We’re already putting what we learned at WordCamp Birmingham to work for our clients.
We at Infomedia love to sponsor causes and events that are important to our community. So, becoming a diamond sponsor for WordCamp Birmingham (affectionately known as WP Y’all) was perfect: It’s a benefit not only to the Birmingham community, but to the WordPress community as well. WordPress is the content management system we use to create almost all of our customer sites here at Infomedia, and WordCamp is a conference (held in different locations throughout the world) that encourages WordPress users to gather and learn from each other.

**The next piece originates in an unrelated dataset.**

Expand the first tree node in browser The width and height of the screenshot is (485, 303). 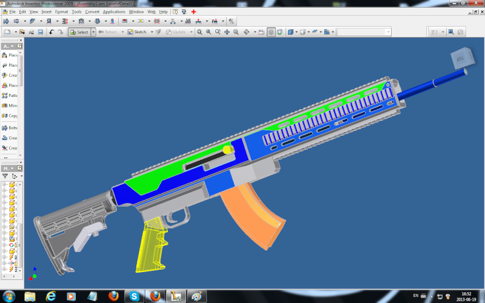coord(5,185)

Most of us here at Infomedia attended WordCamp, but the real heroes were the three people who organized the event and made the conference possible for all of us. Sara Cannon, Brian Krogsgard and Andrew Searles put everything together — of course, you’ll recognize BK and Andrew as part of our Infomedia team. In addition to all the behind-the-scenes work these guys did, they also spoke at the conference. Andrew gave a great presentation on designing in-browser, and BK moderated two panels.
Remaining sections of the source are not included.